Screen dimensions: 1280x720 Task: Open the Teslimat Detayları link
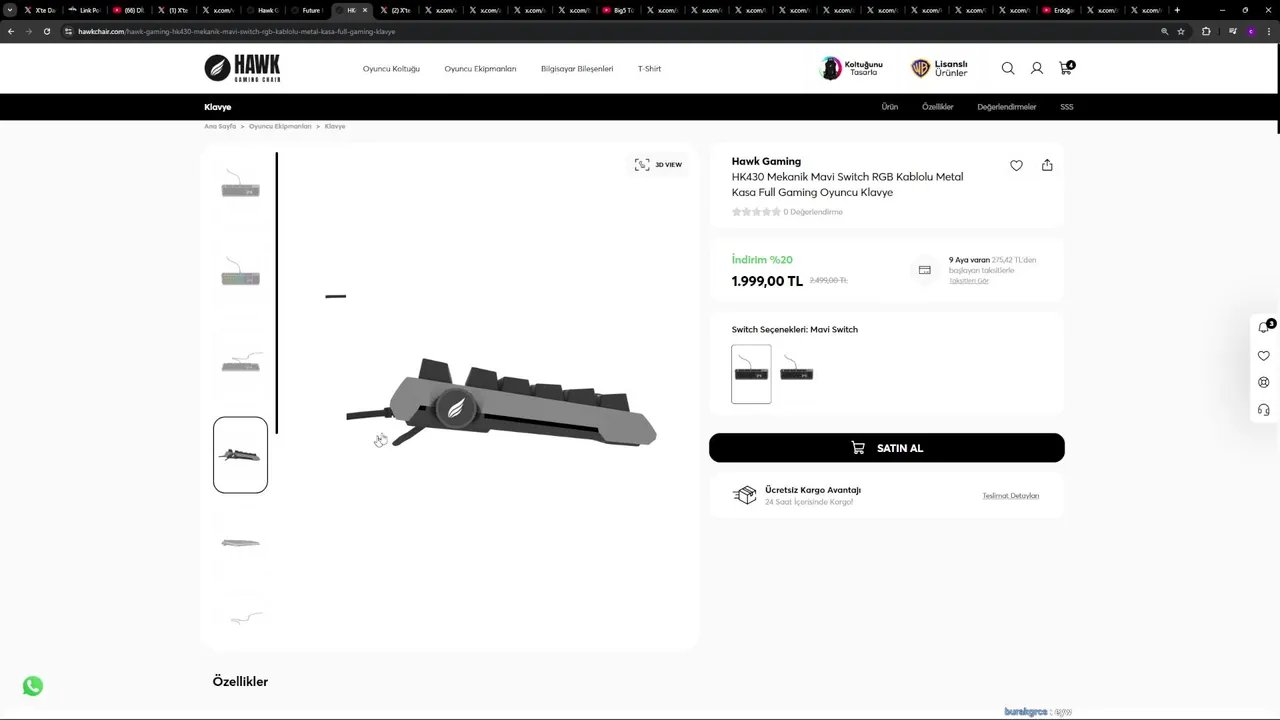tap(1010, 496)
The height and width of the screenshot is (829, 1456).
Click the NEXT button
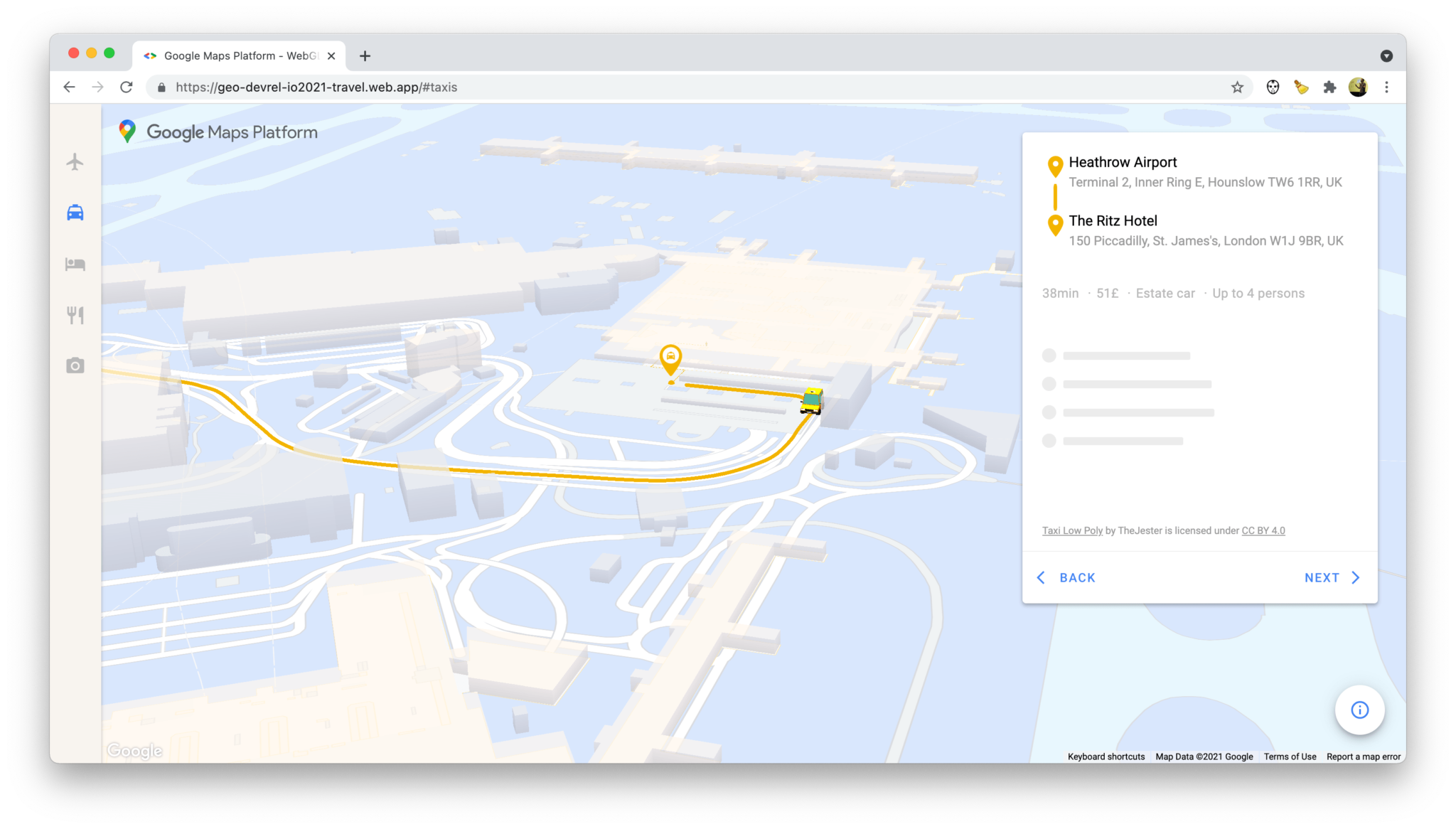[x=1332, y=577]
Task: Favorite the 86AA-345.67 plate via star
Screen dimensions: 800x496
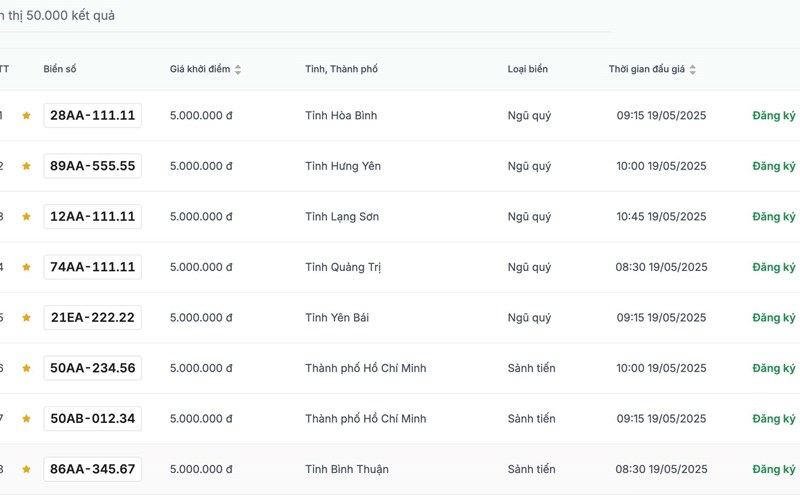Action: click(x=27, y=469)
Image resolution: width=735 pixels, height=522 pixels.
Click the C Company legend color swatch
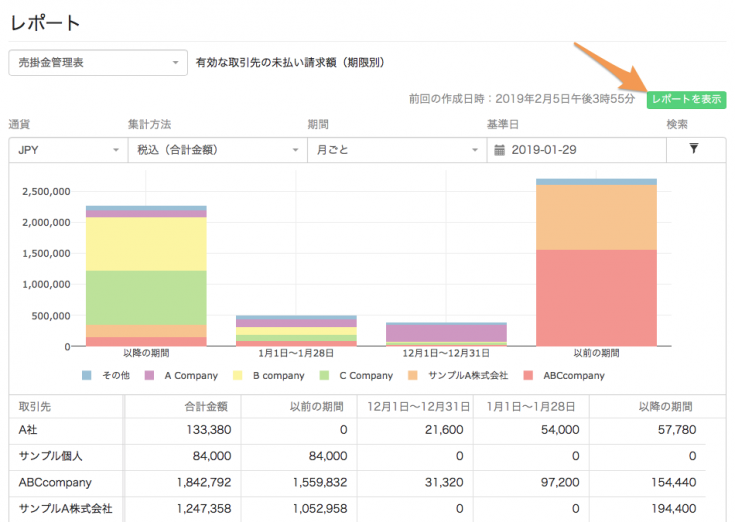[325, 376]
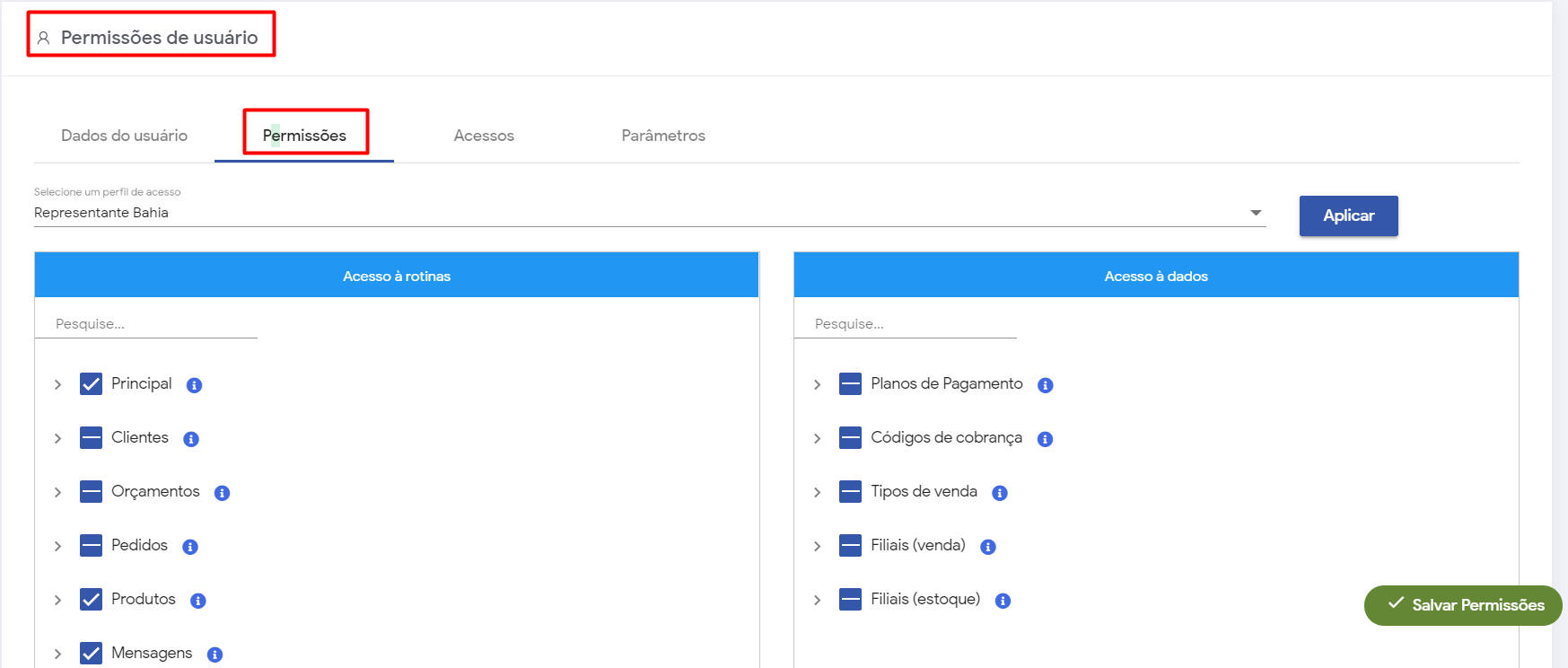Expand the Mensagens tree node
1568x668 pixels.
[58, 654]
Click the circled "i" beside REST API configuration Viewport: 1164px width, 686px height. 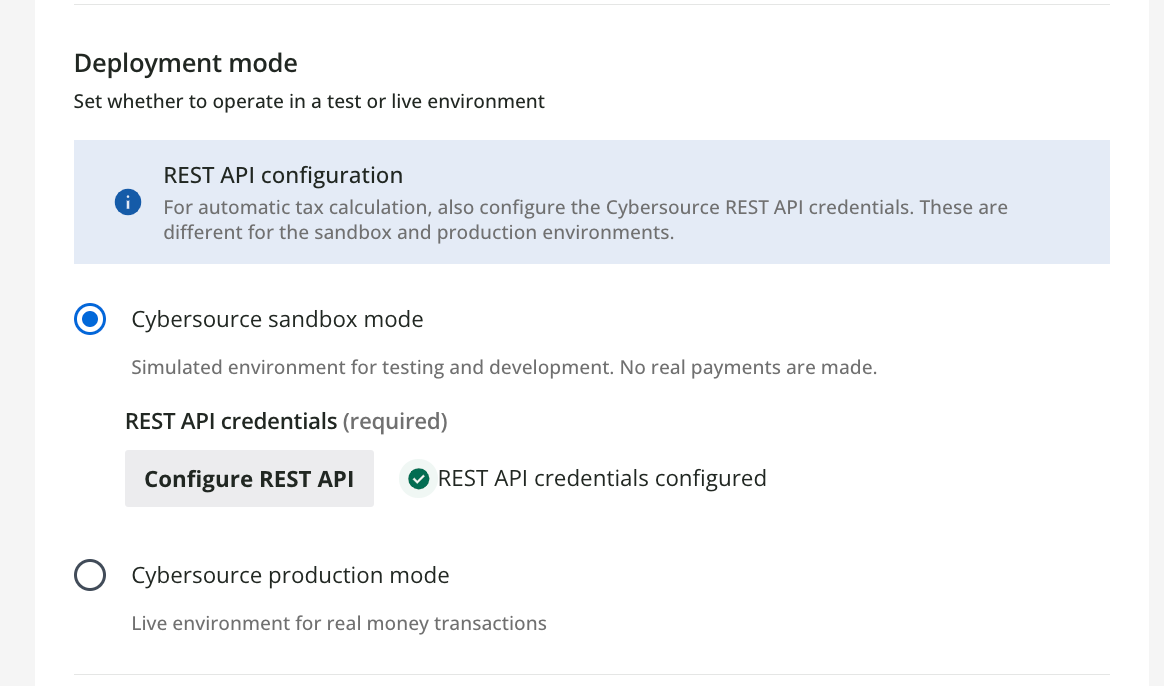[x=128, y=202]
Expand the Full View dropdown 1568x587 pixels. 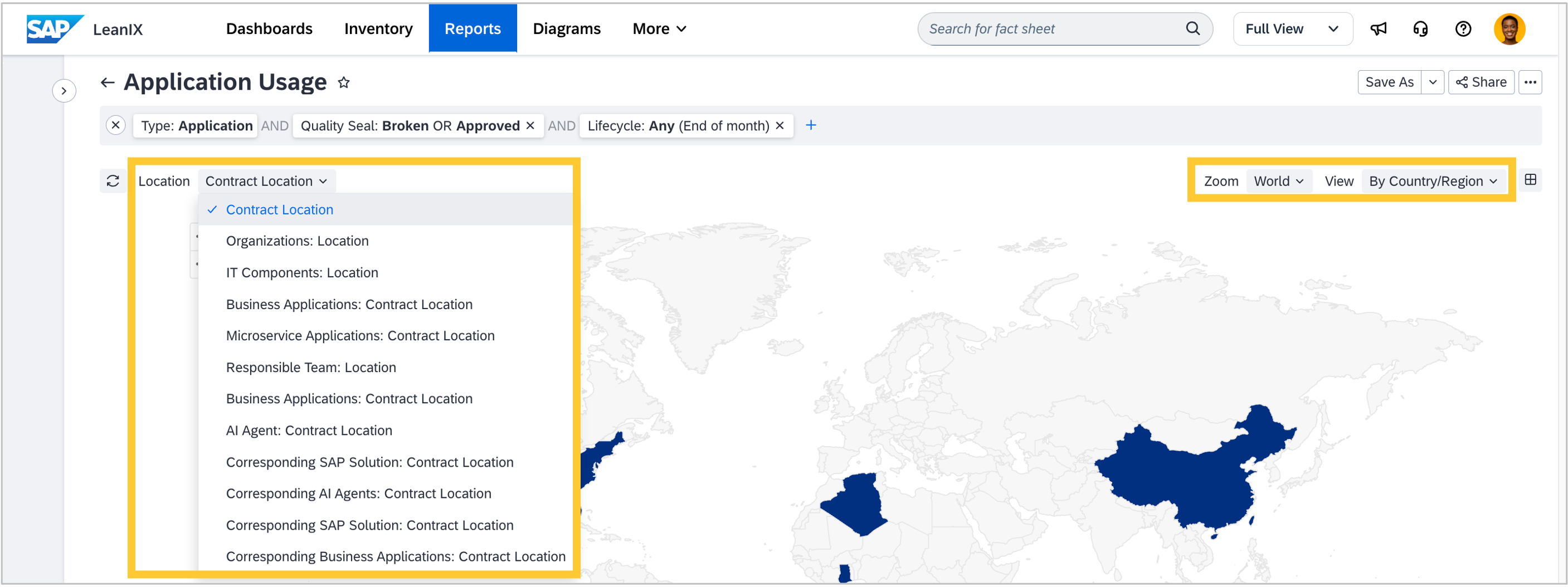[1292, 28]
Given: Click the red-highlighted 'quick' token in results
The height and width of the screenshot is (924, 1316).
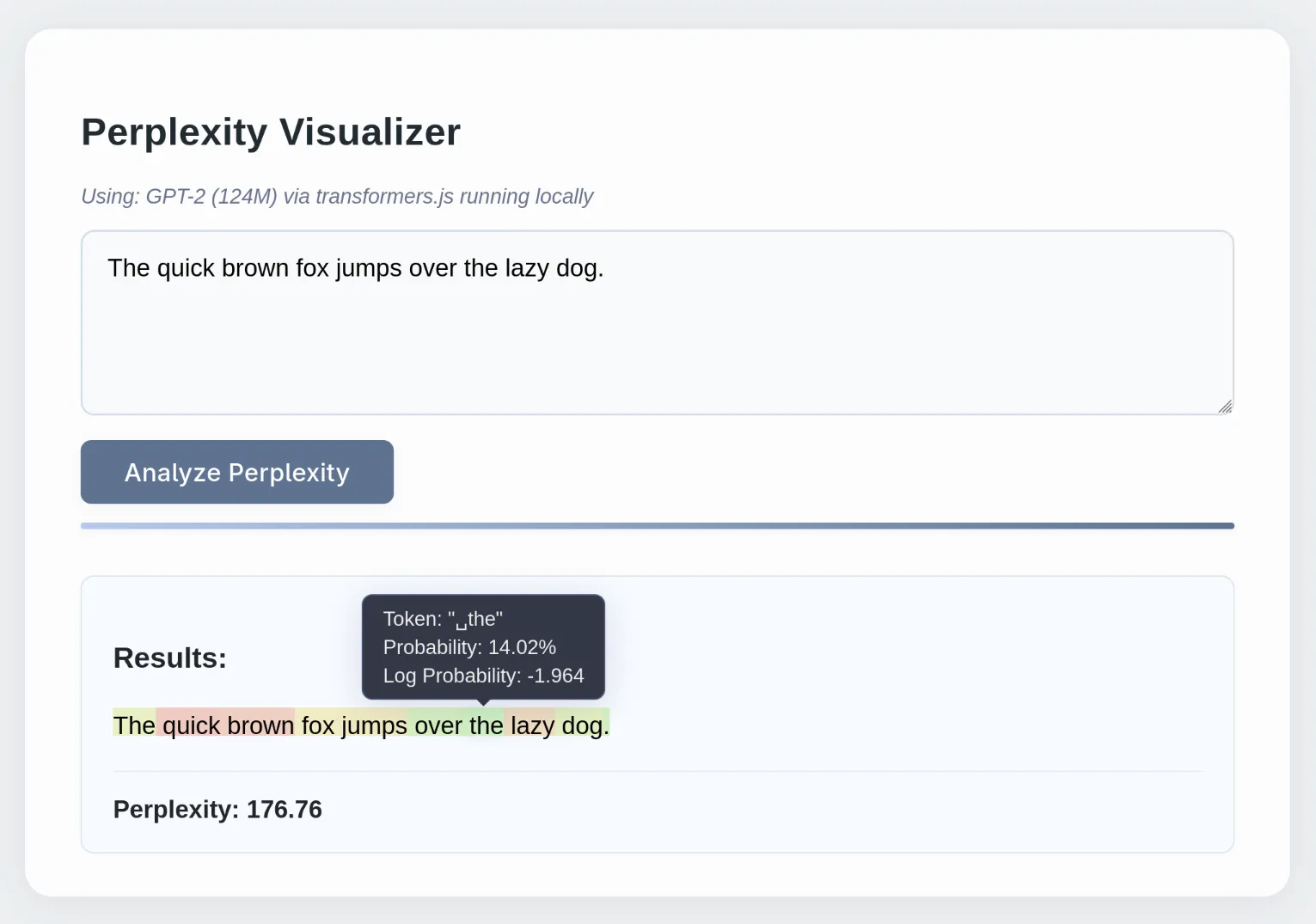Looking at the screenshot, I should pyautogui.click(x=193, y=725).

* [TASK DESCRIPTION] Starting at the line containing "Given: Click the" and ending at the last line of the material, write those lines out again, swapping "token" for "word" and changing nothing else. Leave the pictures out of your answer.

* [RESPONSE TO THE EXERCISE]
Given: Click the red-highlighted 'quick' word in results
The height and width of the screenshot is (924, 1316).
Looking at the screenshot, I should pyautogui.click(x=193, y=725).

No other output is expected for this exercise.